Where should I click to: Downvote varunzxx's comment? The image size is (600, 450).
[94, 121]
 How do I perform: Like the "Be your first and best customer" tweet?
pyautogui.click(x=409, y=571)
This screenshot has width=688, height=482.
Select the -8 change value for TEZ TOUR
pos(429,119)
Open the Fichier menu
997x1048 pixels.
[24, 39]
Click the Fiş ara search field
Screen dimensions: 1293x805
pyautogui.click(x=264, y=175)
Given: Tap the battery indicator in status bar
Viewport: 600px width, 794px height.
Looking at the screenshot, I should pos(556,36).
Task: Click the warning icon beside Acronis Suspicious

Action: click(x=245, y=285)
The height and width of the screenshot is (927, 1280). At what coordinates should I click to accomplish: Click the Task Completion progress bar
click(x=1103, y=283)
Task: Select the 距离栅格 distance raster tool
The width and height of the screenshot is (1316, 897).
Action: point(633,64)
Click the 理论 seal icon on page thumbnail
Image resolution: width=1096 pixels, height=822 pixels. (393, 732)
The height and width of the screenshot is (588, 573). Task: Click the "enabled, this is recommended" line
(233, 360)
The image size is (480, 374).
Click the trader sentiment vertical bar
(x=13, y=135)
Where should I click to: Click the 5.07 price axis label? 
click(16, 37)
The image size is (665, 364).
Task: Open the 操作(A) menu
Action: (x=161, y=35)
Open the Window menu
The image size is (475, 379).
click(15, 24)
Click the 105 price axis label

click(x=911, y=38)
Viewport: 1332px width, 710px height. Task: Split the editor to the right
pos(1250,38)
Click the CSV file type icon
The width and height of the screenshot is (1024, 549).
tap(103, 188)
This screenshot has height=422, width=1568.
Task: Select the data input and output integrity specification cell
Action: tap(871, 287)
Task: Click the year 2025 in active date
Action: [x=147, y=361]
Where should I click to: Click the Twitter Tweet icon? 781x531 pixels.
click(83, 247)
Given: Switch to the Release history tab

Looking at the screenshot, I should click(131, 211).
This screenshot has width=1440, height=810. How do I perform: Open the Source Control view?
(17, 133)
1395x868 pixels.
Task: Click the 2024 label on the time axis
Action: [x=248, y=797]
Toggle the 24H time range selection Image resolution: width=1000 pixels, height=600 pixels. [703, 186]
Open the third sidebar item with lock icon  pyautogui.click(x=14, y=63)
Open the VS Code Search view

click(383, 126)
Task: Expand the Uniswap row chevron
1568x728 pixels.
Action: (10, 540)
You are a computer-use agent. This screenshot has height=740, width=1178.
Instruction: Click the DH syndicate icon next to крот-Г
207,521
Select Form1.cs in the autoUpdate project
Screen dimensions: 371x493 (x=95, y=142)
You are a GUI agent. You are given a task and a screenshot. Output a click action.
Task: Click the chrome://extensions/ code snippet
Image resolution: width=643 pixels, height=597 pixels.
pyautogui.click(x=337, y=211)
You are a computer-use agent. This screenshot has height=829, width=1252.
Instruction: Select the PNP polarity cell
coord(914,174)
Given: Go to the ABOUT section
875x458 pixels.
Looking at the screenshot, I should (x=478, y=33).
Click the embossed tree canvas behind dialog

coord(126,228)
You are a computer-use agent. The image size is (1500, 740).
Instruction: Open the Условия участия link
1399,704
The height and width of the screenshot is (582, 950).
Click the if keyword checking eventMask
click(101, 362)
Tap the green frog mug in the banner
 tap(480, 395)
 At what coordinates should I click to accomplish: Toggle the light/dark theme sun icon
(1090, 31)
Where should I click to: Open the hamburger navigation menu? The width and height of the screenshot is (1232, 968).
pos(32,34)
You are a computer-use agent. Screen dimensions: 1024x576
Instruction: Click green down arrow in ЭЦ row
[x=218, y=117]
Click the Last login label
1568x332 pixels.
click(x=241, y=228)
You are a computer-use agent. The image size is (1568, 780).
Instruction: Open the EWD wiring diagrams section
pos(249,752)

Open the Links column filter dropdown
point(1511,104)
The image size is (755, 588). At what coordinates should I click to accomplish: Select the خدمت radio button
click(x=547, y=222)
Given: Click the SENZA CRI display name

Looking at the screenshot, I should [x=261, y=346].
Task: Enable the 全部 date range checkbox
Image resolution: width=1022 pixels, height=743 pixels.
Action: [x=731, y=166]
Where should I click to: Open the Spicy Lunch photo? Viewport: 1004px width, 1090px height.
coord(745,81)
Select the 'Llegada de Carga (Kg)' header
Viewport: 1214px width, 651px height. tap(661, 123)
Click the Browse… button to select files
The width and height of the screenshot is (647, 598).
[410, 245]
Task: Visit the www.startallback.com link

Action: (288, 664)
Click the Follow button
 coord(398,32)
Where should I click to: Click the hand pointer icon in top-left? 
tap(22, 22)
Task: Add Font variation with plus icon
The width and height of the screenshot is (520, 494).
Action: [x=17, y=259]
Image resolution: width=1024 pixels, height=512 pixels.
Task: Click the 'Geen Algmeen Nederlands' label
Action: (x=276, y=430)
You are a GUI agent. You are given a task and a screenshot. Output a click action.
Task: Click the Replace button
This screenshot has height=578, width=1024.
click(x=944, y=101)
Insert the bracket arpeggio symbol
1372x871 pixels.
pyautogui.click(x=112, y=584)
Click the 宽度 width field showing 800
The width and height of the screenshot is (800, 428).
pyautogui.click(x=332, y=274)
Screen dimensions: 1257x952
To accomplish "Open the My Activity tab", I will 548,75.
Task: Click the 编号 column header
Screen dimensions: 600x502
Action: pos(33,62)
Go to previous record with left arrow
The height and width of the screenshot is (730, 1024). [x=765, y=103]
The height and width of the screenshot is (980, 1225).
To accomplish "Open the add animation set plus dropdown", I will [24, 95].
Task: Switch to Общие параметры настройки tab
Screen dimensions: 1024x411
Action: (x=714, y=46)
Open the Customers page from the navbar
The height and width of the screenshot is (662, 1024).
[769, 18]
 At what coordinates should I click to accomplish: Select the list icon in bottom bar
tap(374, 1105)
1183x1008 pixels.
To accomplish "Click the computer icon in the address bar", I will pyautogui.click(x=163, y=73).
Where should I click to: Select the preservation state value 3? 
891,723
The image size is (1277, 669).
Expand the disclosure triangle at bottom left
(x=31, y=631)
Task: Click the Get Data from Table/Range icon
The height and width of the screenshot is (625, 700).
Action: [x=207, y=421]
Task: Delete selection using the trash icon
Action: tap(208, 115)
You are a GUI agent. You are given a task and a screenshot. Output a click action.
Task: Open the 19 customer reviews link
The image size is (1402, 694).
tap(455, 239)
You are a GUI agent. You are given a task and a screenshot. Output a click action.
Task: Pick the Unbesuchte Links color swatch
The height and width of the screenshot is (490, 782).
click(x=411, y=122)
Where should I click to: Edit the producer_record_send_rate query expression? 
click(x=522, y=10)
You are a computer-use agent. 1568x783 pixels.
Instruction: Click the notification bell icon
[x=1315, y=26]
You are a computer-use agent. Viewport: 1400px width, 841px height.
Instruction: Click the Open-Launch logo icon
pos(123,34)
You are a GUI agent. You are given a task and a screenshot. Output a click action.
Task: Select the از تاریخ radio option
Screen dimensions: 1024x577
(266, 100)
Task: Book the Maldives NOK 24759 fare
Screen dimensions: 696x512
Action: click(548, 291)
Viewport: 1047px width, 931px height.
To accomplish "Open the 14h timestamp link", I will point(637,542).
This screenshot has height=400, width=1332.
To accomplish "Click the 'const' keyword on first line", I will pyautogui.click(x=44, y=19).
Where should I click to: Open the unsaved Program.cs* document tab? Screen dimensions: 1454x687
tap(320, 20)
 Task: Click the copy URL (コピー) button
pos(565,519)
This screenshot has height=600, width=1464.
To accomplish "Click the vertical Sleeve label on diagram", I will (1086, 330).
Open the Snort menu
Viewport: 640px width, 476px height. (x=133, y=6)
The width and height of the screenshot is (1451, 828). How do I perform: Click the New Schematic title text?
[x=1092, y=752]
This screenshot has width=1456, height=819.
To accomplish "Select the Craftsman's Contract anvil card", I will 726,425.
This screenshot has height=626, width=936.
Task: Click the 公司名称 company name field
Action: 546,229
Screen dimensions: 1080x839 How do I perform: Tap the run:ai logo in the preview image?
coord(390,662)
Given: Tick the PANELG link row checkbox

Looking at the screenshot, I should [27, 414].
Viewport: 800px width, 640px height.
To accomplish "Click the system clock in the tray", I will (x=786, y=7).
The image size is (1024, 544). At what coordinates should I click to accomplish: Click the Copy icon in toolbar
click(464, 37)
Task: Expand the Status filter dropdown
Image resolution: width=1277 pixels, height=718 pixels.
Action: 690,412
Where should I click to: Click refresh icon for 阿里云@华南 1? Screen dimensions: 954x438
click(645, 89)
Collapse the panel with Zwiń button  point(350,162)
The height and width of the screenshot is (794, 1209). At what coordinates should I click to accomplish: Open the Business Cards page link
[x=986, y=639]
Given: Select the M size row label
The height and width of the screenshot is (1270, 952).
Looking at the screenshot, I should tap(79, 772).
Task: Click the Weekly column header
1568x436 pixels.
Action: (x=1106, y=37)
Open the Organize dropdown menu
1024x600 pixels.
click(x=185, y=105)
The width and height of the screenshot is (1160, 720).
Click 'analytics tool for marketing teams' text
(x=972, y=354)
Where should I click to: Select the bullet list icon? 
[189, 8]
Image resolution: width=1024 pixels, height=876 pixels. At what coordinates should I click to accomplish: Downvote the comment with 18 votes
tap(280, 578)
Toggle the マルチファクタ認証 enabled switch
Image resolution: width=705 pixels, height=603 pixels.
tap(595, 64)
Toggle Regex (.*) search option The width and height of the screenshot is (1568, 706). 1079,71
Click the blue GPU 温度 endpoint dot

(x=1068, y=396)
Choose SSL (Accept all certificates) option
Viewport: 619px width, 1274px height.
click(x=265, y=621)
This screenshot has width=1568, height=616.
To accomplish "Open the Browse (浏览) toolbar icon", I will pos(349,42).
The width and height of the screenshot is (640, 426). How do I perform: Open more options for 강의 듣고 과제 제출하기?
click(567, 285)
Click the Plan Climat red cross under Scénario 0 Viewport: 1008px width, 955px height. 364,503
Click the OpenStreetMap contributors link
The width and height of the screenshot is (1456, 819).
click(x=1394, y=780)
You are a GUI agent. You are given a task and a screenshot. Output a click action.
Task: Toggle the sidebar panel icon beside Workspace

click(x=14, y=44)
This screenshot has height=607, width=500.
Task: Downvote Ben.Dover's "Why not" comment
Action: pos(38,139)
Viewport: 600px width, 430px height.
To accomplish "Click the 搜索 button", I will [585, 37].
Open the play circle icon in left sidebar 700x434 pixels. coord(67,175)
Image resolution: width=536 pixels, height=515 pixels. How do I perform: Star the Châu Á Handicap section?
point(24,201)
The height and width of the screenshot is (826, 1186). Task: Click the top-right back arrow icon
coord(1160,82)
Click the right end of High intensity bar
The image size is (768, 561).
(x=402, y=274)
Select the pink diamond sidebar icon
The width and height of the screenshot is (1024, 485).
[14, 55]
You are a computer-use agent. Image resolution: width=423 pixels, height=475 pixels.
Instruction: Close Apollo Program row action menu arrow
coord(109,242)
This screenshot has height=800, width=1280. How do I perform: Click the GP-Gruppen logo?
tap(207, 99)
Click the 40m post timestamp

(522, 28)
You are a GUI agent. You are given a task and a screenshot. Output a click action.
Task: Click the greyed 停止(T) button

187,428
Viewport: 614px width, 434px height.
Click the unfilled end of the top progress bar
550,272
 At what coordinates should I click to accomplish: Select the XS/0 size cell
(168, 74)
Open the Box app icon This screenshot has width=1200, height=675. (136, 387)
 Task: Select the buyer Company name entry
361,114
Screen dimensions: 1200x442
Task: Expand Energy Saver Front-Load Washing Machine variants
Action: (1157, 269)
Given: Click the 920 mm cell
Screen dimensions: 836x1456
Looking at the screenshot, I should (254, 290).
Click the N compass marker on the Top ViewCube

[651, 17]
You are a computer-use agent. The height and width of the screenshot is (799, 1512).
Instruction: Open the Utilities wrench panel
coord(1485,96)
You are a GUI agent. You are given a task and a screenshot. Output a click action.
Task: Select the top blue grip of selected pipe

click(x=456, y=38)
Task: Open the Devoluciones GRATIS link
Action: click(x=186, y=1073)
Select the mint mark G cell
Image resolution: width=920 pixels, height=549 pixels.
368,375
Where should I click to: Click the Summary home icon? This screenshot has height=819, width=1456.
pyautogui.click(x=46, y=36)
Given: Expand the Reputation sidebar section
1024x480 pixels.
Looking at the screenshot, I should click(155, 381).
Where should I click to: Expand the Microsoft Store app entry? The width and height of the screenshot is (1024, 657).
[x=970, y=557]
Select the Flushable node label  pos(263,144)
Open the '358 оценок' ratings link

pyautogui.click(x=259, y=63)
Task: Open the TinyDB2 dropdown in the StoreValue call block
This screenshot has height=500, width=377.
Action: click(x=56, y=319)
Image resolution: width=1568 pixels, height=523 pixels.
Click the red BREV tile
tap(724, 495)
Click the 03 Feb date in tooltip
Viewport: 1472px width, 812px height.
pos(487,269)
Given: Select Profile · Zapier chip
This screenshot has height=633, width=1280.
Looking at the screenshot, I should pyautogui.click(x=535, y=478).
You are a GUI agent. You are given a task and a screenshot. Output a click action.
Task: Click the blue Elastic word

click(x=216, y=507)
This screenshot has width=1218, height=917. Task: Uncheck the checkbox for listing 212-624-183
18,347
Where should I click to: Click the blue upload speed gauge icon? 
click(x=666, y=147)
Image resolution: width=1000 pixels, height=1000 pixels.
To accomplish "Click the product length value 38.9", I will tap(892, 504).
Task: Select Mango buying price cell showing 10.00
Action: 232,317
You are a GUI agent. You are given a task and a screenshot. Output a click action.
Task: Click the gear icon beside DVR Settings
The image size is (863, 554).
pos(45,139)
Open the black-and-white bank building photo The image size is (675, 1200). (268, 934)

▶ [Problem requirements]
Report how many lines in this data include the string "plus", and nothing else.

▶ [Output of the task]
2